Dame Laura Kenny has always been able to light up any room she steps into, and never more than when she is in a velodrome.
Bright and bubbly, she became the face of British Cycling’s more than decade-long dominance on the track from the moment Kenny, then Trott, announced her talent to the wider world at London 2012.
The two Olympic gold medals she won barely 20 miles from her childhood home in Cheshunt, Hertfordshire, were the first of five that made her Britain’s most successful female Olympian, and the most successful female Olympic cyclist on the planet.
But on Monday she announced it will be five and out, calling time on her decorated career at the age of 31, ending outside chances she may ride at the Paris Games.
Already in a hurry, Laura Trott was born a month prematurely with a collapsed lung. Diagnosed with asthma, she was advised to take up sport to regulate her breathing.
She started trampolining but switched to cycling after mum Glenda began riding to lose weight. Laura and her sister Emma went along – and both made careers out of it, Emma as a road rider and coach, and Laura as one of the greatest track stars the sport has ever seen.
She started winning races at her local track, Welwyn, aged eight, and got hooked on success. A world junior omnium title earned her a place on Britain’s senior roster and aged only 18 she was part of the team pursuit squad that won European gold.

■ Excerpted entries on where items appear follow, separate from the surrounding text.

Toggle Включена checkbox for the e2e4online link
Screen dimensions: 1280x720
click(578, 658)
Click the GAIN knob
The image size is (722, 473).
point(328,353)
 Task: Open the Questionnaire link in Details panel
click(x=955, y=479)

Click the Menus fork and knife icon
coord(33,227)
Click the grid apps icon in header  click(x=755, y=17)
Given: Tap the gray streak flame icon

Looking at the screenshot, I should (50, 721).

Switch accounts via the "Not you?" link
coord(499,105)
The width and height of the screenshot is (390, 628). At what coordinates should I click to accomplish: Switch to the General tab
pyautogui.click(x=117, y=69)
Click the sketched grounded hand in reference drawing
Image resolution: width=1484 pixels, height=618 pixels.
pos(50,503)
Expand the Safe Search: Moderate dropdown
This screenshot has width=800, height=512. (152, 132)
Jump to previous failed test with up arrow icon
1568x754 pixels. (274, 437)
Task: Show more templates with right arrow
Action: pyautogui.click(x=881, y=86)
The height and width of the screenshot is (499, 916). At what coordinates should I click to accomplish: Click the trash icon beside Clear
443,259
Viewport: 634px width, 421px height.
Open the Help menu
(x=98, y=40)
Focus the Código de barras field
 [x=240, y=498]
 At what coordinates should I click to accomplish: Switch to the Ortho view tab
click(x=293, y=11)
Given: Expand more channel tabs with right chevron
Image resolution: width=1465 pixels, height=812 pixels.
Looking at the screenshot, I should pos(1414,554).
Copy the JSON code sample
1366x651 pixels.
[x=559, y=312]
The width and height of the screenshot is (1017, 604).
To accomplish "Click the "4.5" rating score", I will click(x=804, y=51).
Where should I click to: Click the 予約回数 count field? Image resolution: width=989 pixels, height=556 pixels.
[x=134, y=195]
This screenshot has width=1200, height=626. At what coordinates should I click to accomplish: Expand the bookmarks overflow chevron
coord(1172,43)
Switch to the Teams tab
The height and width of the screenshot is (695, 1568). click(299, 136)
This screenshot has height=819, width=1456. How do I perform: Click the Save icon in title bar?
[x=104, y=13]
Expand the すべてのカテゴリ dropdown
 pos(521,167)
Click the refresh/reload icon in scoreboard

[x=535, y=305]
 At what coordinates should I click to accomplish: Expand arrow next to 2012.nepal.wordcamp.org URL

Having set herself a goal of making the Rio Games in 2016, Kenny was on her way to the London Olympics.
There was an inevitability to winning team pursuit gold – the world record was broken all six times Trott teamed up with Joanna Rowsell and Dani King (nee Rowe). Two days later, Kenny came from behind to claim omnium gold as well.
That made her Britain’s second double champion of the Games after Jason Kenny. A day later the pair were seen kissing as they sat behind David Beckham at the beach volleyball. Cycling had its new golden couple.
After they replicated their London success in Rio – Laura winning two golds and Jason three – they got married close to home in Cheshire.
They say opposites attract, and if Jason is a self-professed “miserable sod”, Laura is the charismatic marketer’s dream with the success to match. “It was just like yin and yang,” Laura said.
Thoughts like this tumble out of Kenny every time she sits down for an interview. She might want to talk about her love of Bruce Springsteen’s music, or how she once saw her grandmother’s ghost, or how she and Jason ended up adopting a family of ducks that came into their garden.
But she is just as open about the challenges she has faced, and recent years have been an emotional rollercoaster.
A year after Rio, Laura gave birth to son Albie. While Jason quietly retired – a decision he reversed before even announcing it – Laura was clear she intended to return in time for Tokyo.
She did so, but perhaps needed the Covid-enforced postponement of the Games to recover from a string of injuries suffered in early 2020. In Tokyo, Britain’s dominance in the velodrome came under increasing threat, and they settled for silver in the team pursuit.
Kenny’s fifth gold came alongside Katie Archibald in the first ever women’s Madison at an Olympics, but she lost her omnium crown after a heavy crash in the scratch race.
That disappointment was nothing compared to the trauma that was to come. In November, Kenny suffered a miscarriage. Then in January she had an ectopic pregnancy and lost a fallopian tube during emergency surgery.
She did not reveal either until she had just won team pursuit silver at the Nations Cup in Glasgow, but in characteristic fashion she spoke openly of the impact – how she questioned her future in the sport but used cycling as a her safety blanket.
She surprised herself with Commonwealth Gold in the summer of 2022 before the healthy arrival of a second son, Monty, in 2023 gave Kenny the sign she needed to know it was time to retire.